やっても意味ない節税とは?【節税は支払いの先延ばし】
しばらくブログの更新をサボってしまいました(汗)
ところで以前こんなツイートをしてまして、新築区分マンションの営業の話です。
このツイートには書いていませんが、「節税になる」というのも昔からある謡い文句で、利益が少なくなる分税金も減りますよ、ということを売りにしてきます。
不動産投資に限らず節税は支払いの先延ばしに過ぎず、いつか払うことになるので神経質になることはないと思っていますが、今日は特によく聞く「意味のない節税対策」を挙げました。
結局支払うことになる税金のために融資が不利になったり、気持ちが落ち着かなかったりする行為は避けた方が良いですよね。
※不動産投資にかかる経費・税金はこちらの記事から
①新築区分マンション投資
先程のツイートの補足です。
要は「新築区分マンションでマイナスを出してその分節税と所得税還付を狙いましょう」という事ですが、これは本当に無理があります。
所得税還付についてざっくり説明すると、
「給料等-源泉徴収された所得税額or予定納税した所得税額」
となり、多い時は納め過ぎた分の所得税が戻ってくるものです。
税額は合算で計算するため、不動産投資で利益どころか損失が出ている場合は、納め過ぎてる分の税金が還付されます。
ここで問題となるのが、「新築区分マンションを所有した時の利益」と還付額を比べてどちらが得か、ということですが、大半は(全てと言って良いです)還付金より、所有コストの方が高くつきます。
10万の還付金を貰う代わりに20万の手出しを発生させている、みたいな感じです。
ローンの支払い、管理費・修繕積立金が家賃収入を超えてしまい毎月赤字状態、その赤字を合算して節税しても節税額なんてタカが知れている・・・という状態で、これでは不動産投資なんてやらない方が良いですよね。
そして、こういう物件を買っている場合、債務超過に陥ってるケースが大半なので次の融資を受けられません。
そうなると、マイナス覚悟で手放すしかなくなってしまいます。
余談ですが、この手の営業は私が社会人2~3年目に受けたこともあり昔から存在しています。
買ってはいけない物件が時代を問わず売れてしまうのは、営業マンが優秀なのと無知な買主は一定数いることの裏返しだと思います。
②減価償却費
これも本当によく聞きます。
減価償却とは、建物や設備などの「資産」を法定耐用年数に基づいて経費処理して良い、といことです。
建物や物は年数に応じて損耗していくので、それを簿価からマイナスしてよろしい、ということですね。

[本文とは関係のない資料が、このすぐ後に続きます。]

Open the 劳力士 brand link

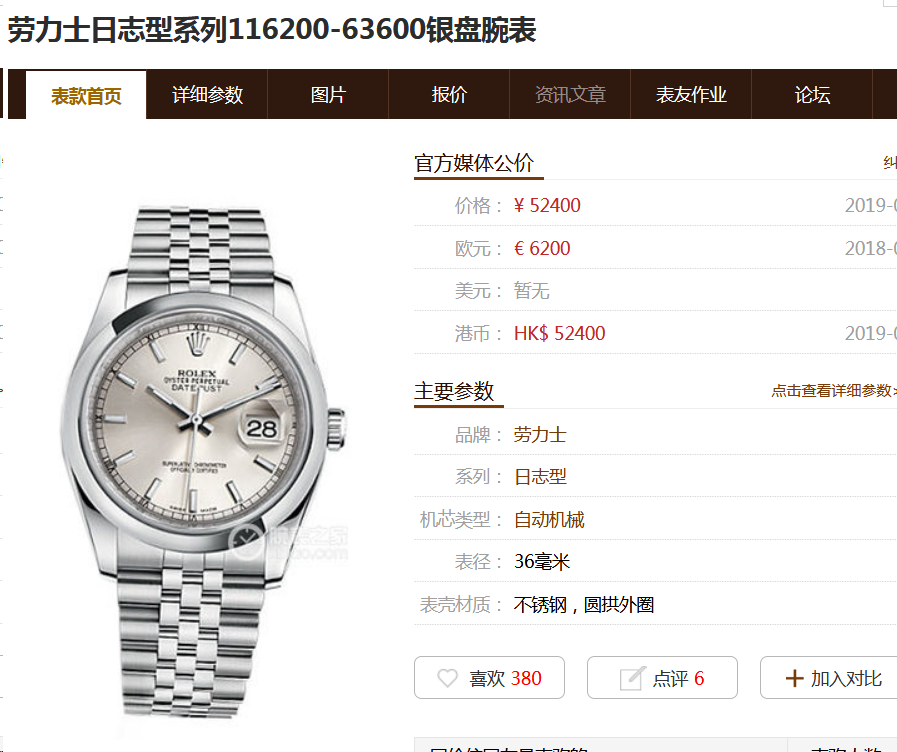pyautogui.click(x=540, y=435)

例えば法定耐用年数を超えた木造アパートなら、最短5年で建物分の価格を償却できて、仮に1,000万円の建物なら毎年200万づつ経費扱いできるのです。
その分利益が圧縮され節税額も減ります。
外壁塗装や鉄部補強なども同じく償却可能で、これが不動産投資家で言われる「見えない魔法の経費」で取らないと損だよ、という認識で広まっている訳です。
しかし、見落としてはいけないのが売却税です。
売却税は簿価を基準に計算するので減価償却をしていくと、この簿価が減っていきます。
例えば築古物件の建物分1,000万円を5年で償却すると1年で200万円簿価が減っていくので5年後は簿価ゼロ円。
1500万円で売却できた場合、1,500-ゼロで1,500万円の利益が出た、という計算になる訳です。
つまり1,500万円に対して課税されます。
もし減価償却を一切していなかった場合、建物の簿価は1,000万円のままなので1,500万-1,000万で売却益は500万円、この500万円に対して課税されるのです。

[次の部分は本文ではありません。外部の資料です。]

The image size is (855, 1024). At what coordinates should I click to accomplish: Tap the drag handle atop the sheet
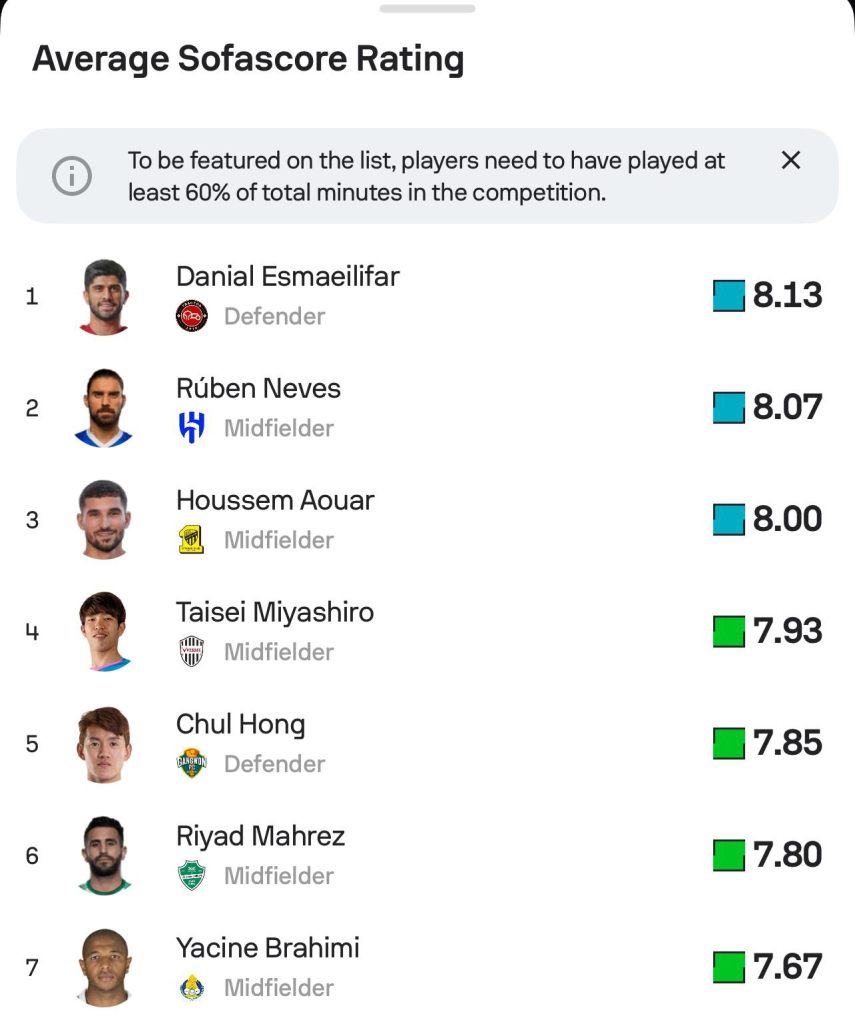427,8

減価償却していたら物件保有中の税金は安くなるものの、売却時にドカンと取られるので結局は遅かれ早かれ税金は払うことになる訳です。
「魔法の経費だから絶対使え」と言われますが、結局のところ税金からは逃れられないんですね。
利益の出ていない会社(個人も)に融資は出ない
ということで、今日は2つしかお伝えしていませんが不動産投資で融資を得るためには当然ですが「利益が出ている」ことが前提です。
目先の100万をケチって将来の1億の融資を逃すなんて事があったら本当にもったいないので、節税は神経質にならず適度に税理士先生に相談しながら進めるくらいで充分だと思います。
ご自分で減価償却費を細かく計算したり、償却年数を調べたりしている時間を本業や投資に割いた方が圧倒的に効率が良く気持ちも穏やかでいられるはずです。